# Hardscape Positioning



## Superman (6 Apr 2008)

Laides and gentlemen...

My first attempt at a trial aquascape for my Juwel Vision 180 and would appreciate people's thoughts and opinions.

I'm trying to work on wood and rocks to create a two tired area to mix up the small/carpet plants with the larger leaves being in the middle of the rocks/wood etc etc.

Plus I really need to have wood to provide for my BN Plec or (if I decide to trade) a group of Ottos.

I've marked out the layout of my tank in the kitchen, played around with the rocks and wood to create the picture below.

The idea for what I've done is this...

The wood would provide a place for my catfish to rest/hide. The ferns that I'm planning on putting on the "branches" of the trees would provide an over hang on the rocks to the far left.
Then there's the overhang provided by the largest rock.
The gravel will be higher around the wood and thats why I've lifted it up on a box.
I've put eveyrthing on the left so that nothing blocks the internal filter on the right and provides swimming space for the fish.


----------



## Steve Smith (6 Apr 2008)

Nice rocks! 

in my uneducated opion, I think the rocks look a little too much like they are circling the wood.  Have you thought about maybe moving the middle front rock to the right, nestled to the base of that nice long bit?  This would also give a nice "path" from the tree down which could be planted with some nice carpeting plant and give some nice height differences.

Is the rock on the far left sloping upwards and away from the front?  What if you turn that 90 deg right to emulate the angle of the long bit on the right?

Not sure if those ideas would work but my 2p worth


----------



## Superman (6 Apr 2008)

Yer know what you mean, I rearranged things, might move the smaller rock on the left to between the two bigger rocks so there'll be like two flows of gravel from the higher up bit.


----------



## Garuf (6 Apr 2008)

Alright Clark, If I where you I would firstly look at the wood and find a position that looks most aesthetically pleasing, then layout your rocks to fit into a flow, angles all one way, nice composition. From there, slot the wood into a position that makes it look as though the wood is bursting through the gravel and out over the rocks, your rocks are good already just keep playing with the wood till you have a good effect.


----------



## Superman (6 Apr 2008)

Garuf said:
			
		

> Alright Clark, If I where you I would firstly look at the wood and find a position that looks most aesthetically pleasing, then layout your rocks to fit into a flow, angles all one way, nice composition. From there, slot the wood into a position that makes it look as though the wood is bursting through the gravel and out over the rocks, your rocks are good already just keep playing with the wood till you have a good effect.
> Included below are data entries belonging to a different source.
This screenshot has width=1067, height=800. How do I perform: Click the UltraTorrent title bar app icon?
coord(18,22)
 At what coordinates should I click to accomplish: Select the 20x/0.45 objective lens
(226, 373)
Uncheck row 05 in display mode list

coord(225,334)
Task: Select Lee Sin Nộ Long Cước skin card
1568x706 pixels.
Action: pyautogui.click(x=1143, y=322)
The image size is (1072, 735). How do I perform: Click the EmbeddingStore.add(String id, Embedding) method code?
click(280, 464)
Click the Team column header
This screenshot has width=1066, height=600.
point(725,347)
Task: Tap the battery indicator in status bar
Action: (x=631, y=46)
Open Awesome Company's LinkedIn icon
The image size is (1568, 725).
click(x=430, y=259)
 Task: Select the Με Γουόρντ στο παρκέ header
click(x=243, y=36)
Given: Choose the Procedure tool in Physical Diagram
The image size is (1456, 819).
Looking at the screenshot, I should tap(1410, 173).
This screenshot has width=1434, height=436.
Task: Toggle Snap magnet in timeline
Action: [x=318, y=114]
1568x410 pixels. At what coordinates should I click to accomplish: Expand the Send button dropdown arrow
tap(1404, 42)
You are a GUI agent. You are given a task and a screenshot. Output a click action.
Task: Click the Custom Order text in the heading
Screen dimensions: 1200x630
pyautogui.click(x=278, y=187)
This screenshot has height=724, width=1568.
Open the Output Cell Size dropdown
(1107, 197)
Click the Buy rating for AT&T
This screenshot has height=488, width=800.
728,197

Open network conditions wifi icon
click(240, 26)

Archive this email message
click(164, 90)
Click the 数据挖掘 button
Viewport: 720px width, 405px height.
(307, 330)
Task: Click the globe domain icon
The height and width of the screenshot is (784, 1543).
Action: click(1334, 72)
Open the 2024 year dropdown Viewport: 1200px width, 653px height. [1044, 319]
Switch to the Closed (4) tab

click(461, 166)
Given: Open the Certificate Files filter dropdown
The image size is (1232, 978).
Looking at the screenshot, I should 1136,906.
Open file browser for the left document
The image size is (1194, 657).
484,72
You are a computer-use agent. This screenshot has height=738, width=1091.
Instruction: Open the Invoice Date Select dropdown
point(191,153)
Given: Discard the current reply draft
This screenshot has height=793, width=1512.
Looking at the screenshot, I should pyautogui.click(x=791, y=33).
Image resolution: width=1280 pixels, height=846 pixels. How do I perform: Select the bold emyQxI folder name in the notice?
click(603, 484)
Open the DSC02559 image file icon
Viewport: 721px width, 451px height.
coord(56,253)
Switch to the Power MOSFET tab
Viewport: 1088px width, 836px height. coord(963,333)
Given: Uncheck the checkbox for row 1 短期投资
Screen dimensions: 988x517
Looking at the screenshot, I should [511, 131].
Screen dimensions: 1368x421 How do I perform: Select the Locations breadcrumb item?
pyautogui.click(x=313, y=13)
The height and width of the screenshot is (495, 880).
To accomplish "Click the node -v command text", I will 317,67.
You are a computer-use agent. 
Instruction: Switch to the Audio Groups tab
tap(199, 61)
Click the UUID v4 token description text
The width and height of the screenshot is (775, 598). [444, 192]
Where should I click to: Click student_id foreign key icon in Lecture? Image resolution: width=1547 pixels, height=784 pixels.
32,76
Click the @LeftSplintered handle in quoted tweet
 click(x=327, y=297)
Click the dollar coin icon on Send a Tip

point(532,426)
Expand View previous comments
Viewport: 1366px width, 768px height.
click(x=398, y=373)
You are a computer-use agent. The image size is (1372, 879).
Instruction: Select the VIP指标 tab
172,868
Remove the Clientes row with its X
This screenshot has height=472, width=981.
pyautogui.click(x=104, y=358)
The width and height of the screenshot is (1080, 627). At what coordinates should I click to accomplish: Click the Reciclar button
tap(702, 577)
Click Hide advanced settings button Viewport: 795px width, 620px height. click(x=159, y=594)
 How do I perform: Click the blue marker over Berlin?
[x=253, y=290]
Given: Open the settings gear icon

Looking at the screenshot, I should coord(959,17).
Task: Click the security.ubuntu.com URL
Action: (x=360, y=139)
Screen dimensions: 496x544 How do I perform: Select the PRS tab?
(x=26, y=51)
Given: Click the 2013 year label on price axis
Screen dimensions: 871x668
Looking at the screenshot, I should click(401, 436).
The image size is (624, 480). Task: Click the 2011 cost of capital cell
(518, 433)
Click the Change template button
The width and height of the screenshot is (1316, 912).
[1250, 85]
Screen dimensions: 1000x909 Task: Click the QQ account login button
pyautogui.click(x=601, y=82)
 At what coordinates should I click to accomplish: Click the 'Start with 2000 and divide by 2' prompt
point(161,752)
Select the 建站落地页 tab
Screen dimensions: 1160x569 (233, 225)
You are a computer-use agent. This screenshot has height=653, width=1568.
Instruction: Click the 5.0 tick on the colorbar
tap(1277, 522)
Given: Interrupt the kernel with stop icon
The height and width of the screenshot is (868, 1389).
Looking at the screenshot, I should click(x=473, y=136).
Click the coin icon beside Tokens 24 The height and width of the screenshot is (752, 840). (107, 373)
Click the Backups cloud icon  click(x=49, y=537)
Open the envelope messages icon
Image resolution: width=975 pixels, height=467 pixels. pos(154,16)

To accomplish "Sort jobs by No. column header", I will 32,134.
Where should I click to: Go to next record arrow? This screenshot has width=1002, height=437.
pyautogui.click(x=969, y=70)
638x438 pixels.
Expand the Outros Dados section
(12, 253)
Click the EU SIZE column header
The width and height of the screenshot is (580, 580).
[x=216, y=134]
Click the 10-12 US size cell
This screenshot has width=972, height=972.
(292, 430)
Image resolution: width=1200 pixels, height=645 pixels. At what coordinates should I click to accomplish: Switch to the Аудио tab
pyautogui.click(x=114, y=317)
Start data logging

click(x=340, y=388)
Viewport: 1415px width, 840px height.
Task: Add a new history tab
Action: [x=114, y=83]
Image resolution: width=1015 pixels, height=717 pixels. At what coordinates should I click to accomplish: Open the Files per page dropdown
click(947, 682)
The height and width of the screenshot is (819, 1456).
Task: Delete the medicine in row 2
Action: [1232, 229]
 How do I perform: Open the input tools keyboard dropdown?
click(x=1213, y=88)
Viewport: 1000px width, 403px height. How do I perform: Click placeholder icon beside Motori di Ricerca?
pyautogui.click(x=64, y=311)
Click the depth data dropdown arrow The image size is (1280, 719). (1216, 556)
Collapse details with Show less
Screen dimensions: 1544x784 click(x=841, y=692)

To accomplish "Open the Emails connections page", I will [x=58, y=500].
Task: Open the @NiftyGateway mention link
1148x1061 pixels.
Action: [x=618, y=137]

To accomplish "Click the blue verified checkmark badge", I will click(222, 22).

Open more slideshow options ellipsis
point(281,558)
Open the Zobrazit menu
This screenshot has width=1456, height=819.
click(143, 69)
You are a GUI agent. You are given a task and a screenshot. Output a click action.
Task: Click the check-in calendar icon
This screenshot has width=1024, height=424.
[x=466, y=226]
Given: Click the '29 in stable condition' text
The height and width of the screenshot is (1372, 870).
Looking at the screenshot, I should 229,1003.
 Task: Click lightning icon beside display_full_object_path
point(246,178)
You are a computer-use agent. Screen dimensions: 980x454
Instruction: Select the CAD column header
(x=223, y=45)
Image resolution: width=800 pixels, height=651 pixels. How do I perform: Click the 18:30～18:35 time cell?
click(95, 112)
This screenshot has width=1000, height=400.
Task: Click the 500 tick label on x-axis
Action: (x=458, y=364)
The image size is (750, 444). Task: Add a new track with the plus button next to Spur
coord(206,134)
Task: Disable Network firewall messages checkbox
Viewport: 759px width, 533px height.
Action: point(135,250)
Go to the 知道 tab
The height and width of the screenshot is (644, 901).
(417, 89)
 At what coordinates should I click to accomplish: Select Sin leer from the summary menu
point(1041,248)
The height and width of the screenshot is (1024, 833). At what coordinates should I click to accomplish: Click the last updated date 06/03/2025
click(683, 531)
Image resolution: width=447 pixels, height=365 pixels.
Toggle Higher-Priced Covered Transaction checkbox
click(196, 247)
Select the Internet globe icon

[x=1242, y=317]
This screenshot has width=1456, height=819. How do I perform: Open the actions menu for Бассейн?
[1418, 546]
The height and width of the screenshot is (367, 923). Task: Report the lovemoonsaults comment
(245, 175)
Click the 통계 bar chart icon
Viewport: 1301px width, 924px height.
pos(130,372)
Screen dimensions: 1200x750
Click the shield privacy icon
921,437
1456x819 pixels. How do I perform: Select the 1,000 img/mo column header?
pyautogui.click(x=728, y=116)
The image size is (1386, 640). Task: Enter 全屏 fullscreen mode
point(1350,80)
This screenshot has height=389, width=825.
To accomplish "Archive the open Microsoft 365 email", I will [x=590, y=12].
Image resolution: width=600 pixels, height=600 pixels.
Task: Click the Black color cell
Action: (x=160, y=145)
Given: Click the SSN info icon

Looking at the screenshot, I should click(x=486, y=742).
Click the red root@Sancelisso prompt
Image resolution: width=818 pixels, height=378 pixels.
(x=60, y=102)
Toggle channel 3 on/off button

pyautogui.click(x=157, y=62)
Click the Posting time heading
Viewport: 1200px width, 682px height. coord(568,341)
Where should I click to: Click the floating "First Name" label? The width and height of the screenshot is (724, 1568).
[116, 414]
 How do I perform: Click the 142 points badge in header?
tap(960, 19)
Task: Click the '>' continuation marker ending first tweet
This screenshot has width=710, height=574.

Understand your points, at the minute the wood goes at a totally different angle to the way in which the rocks go.

I'll play with my wood later tomorrow and see what it looks like.


----------



## Martin (6 Apr 2008)

Superman said:
			
		

> Garuf said:
> 
> 
> 
> ...


                                                                   Don't play with it too much, you'll go blind!


----------



## Steve Smith (6 Apr 2008)

Ooeer!  Don't forget, you can always trim bits off your wood...

Anyway, liking the masking tape idea!  Ingenious


----------



## Garuf (6 Apr 2008)

True words, my new scape is the same wood as my old, just sawn in half.


----------



## Steve Smith (6 Apr 2008)

I'm repeating perls of wisdom that Dan C. was giving me yesterday   "Just cut that bit off..."


----------



## Arana (7 Apr 2008)

i can see you were inspired at TGM... keep tweeking it's all part of the fun


----------



## Themuleous (7 Apr 2008)

Rocks look good, its difficult to get a true idea of how it'll look until its in the tank.  If you can keep them from looking to samey then they should look great.

Sam


----------



## Superman (7 Apr 2008)

Arana said:
			
		

> i can see you were inspired at TGM... keep tweeking it's all part of the fun



Hard not to be eh?

I think I might of got a perfect arrangement of the wood, will post pics later.


----------



## Graeme Edwards (7 Apr 2008)

It will take time to get a hardscape your happy with. The fact that your playing with composition before you even put anything in the tank shows a wise mans way of aquascaping.
When setting up rocks and wood. Look at where you rocks point, if they look top heavy or are in to mcu of an un-natural symetrical lines etc. Same goes for your wood.
Look to create differant hights and differant depths of fields, ie stages of facal objects and various possistions from front to back.

Happy aquascaping.
Graeme.


----------



## zig (8 Apr 2008)

Make sure you don't drop that big one!!   thats my best tip!!!! 

Edit: joking mate, I would seriously consider putting something underneath the larger rocks to cushion them from the glass.


----------



## Superman (11 Apr 2008)

What do people think of this layout?

Looks better than the photo, as the wood flows from behind the wood.


----------



## Lisa_Perry75 (11 Apr 2008)

Looking good, just one criticism really, the end of the branches are obviously sawn off. Are you planning to put moss on the wood? I can't remember... If you aren't I would rough up the edges a bit, but that's just my own personal opinion.

Good luck!


----------



## Garuf (11 Apr 2008)

I like the new hardscape best but the rocks are obviously wrong to my eyes. maybe have them opposing the wood? without having a fiddle with the actual resources I can't figure out how to use them best.


----------



## Superman (12 Apr 2008)

Lisa_Perry75 said:
			
		

> Looking good, just one criticism really, the end of the branches are obviously sawn off. Are you planning to put moss on the wood? I can't remember... If you aren't I would rough up the edges a bit, but that's just my own personal opinion.



I am planning on having moss just not got round to ordering any!



			
				Garuf said:
			
		

> I like the new hardscape best but the rocks are obviously wrong to my eyes. maybe have them opposing the wood? without having a fiddle with the actual resources I can't figure out how to use them best.



Opposing the wood? Don't follow you?


----------



## Garuf (12 Apr 2008)

opposing like this, sorry I could have made that much clearer.


----------



## Superman (12 Apr 2008)

Gotcha


----------